-- Job --
Pick out every line of the data below that contains the string "dimensions", and copy those lines.

-- Source material --
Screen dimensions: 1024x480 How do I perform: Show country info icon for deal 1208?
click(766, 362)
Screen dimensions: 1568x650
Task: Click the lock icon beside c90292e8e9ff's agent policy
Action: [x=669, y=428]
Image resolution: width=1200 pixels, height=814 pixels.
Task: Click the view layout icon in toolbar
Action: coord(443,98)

-- Result --
Screen dimensions: 1024x480 How do I perform: Show country info icon for deal 1208?
Screen dimensions: 1568x650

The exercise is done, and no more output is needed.